Pay-per-token is a shared multi-tenant endpoint. It’s good for experimentation and low-volume use but can have variable latency under load. Provisioned throughput reserves dedicated capacity and provides guaranteed performance. Databricks recommends provisioned throughput for production workloads.

What are the key limitations of Databricks Model Serving?

The main constraints are: 16 MB payload limit per request (4 MB for AI agents), 200 QPS default per workspace (can be increased), 297-second model execution limit, 4 GB CPU endpoint memory and no init script support. Foundation Model API rate limits are now token-based (ITPM/OTPM) rather than simple per-model QPS limits.

Can I deploy custom models?

Yes. Any Python model logged in MLflow format — scikit-learn, XGBoost, PyTorch, HuggingFace Transformers and others — can be deployed as a custom model endpoint. You can also use MLflow’s pyfunc flavor to wrap arbitrary Python code.

How do I enable Model Serving?

As an account admin, navigate to the account console, open the Feature Enablement tab and accept the serverless compute terms. Accounts created after March 28, 2022 typically have serverless compute enabled by default.

Can I log requests and responses?

Yes. Enable inference tables from the endpoint configuration UI. Requests and responses are logged to a Delta table in Unity Catalog. Requests over 1 MB are not logged.

How do I change rate limits for Foundation Model API endpoints?

Only workspace admins can change rate limits. Go to the endpoint details in the Serving UI, click the kebab menu in the upper right and select “Change rate limit.”

Can I serve multiple models behind a single endpoint?

Yes. Databricks supports traffic splitting between multiple model versions on a single endpoint, which is useful for A/B testing or staged rollouts.

Does Databricks Model Serving support PrivateLink?

Partially. PrivateLink is supported for provisioned throughput endpoints and custom model endpoints. It’s not supported by default for external model endpoints (such as those pointing to OpenAI). Per-region availability applies.

Can I deploy external models like OpenAI GPT-4?

Yes, through the External Models feature. You can configure a Databricks endpoint that proxies to an external model provider, which lets you apply Databricks governance and monitoring controls to third-party models.

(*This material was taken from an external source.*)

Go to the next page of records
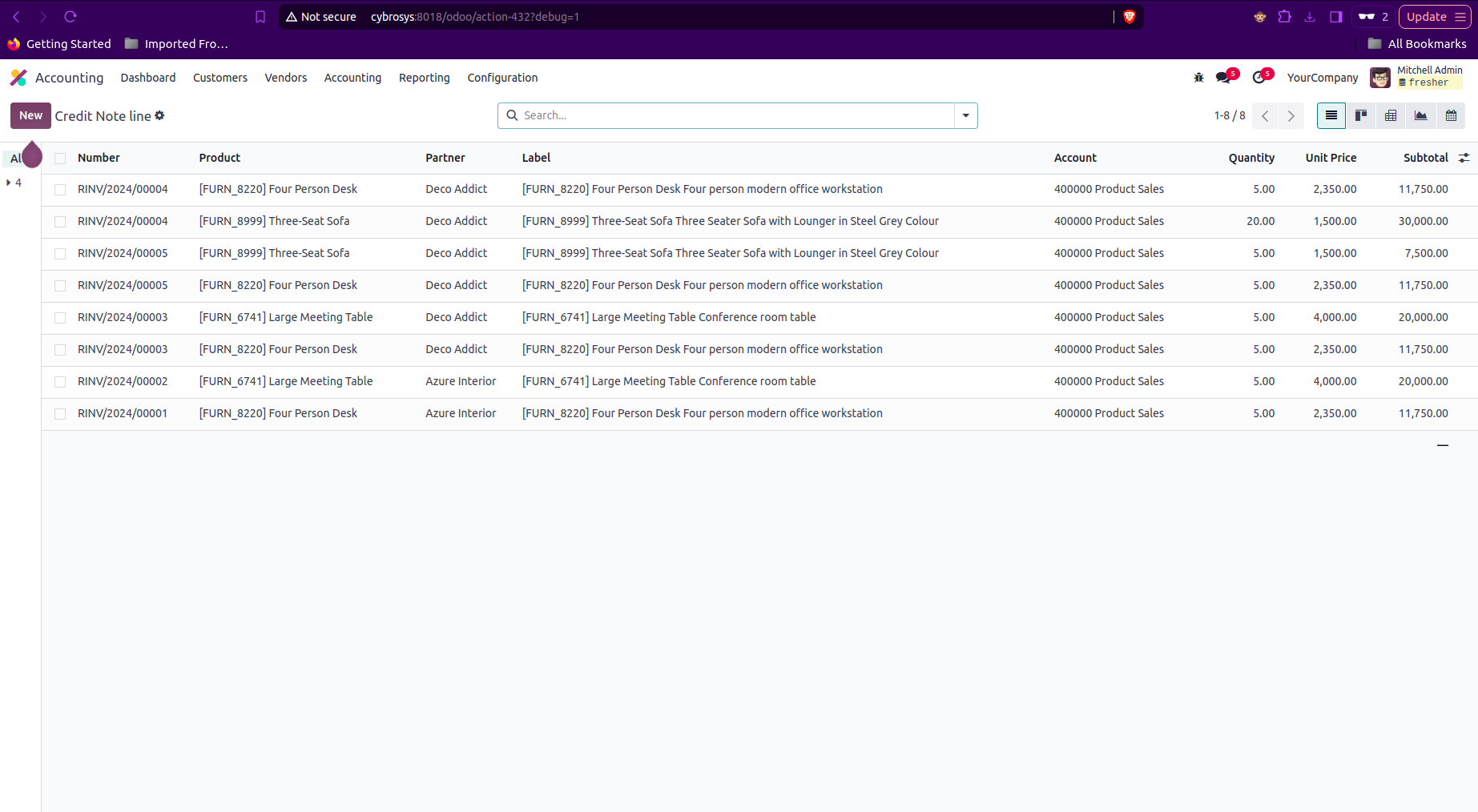1478x812 pixels. [1291, 115]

In which regions is Databricks Model Serving available?

Core Model Serving: Asia Pacific (Seoul), EU (London), EU (Paris), South America (São Paulo), US West (Northern California). Foundation Model APIs provisioned throughput adds Asia Pacific (Singapore). Foundation Model APIs pay-per-token adds Asia Pacific (Tokyo, Mumbai, Sydney), Canada (Central), EU (Frankfurt, Ireland). Always verify current availability in the Databricks documentation for your cloud provider, as availability expands regularly.

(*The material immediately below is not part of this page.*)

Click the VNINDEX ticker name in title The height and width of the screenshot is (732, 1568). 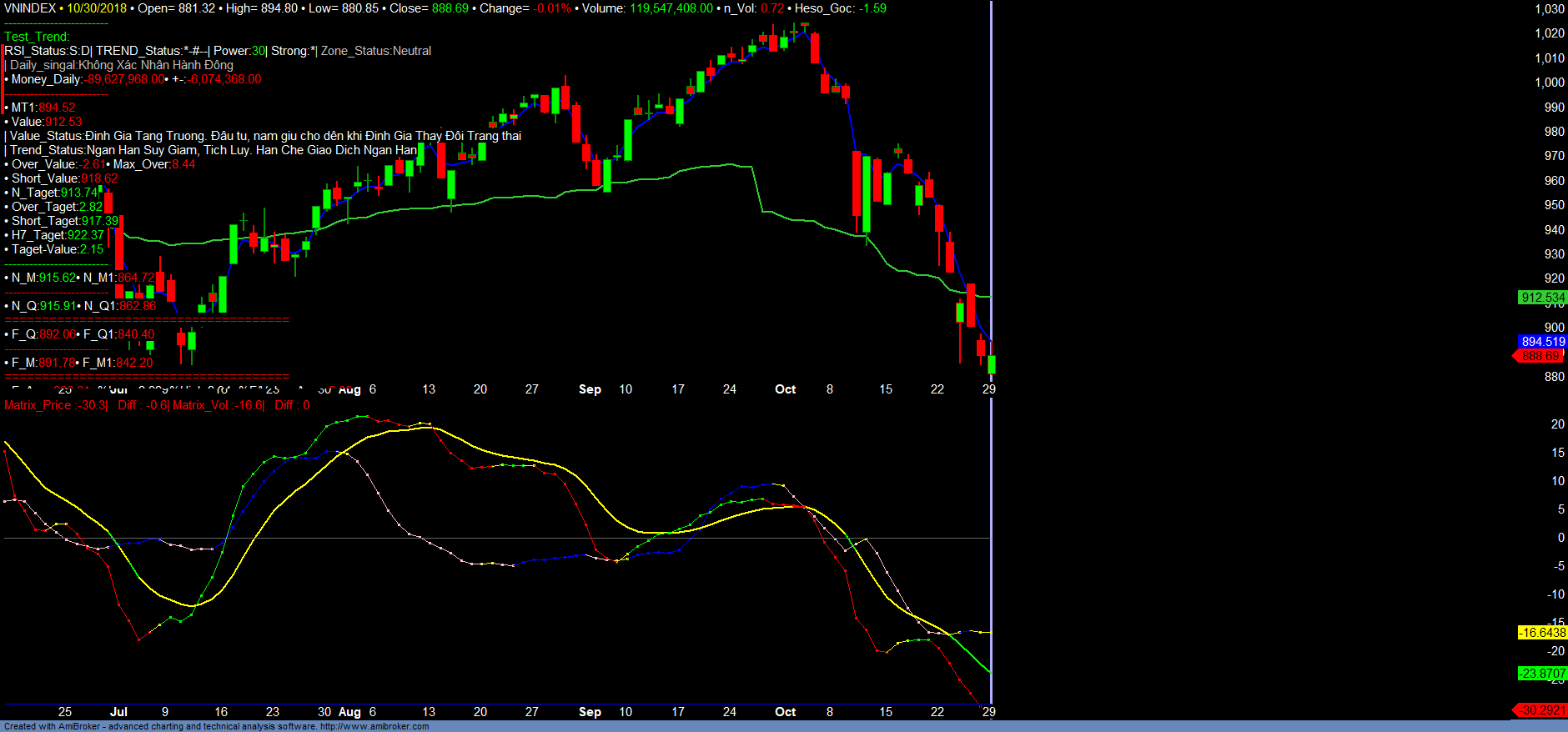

What MLflow version should I use?

MLflow 3.x is the current major version and is recommended for new deployments. It introduces the LoggedModel concept for richer cross-workspace model tracking and integrates deeply with Unity Catalog governance workflows. While earlier versions (1.29+) still work for basic logging and registration, MLflow 3 is where active development is focused.

How does monitoring work for LLM endpoints? 

Mosaic AI Model Serving includes built-in monitoring for LLM-specific metrics like toxicity and perplexity, plus standard infrastructure metrics (QPS, latency, error rate). For deeper quality evaluation using LLM-as-a-judge, use Mosaic AI Agent Evaluation, which integrates with serving endpoints.

What happened to legacy MLflow Model Serving?

Legacy MLflow Model Serving reached end-of-life on September 15, 2025. New endpoints can no longer be created with the legacy experience. If you’re still running legacy endpoints, migrate to Mosaic AI Model Serving by registering your models to Unity Catalog and creating new serving endpoints through the current interface. The endpoint URL format also changed: new endpoints use /serving-endpoints/ in the path instead of /model/.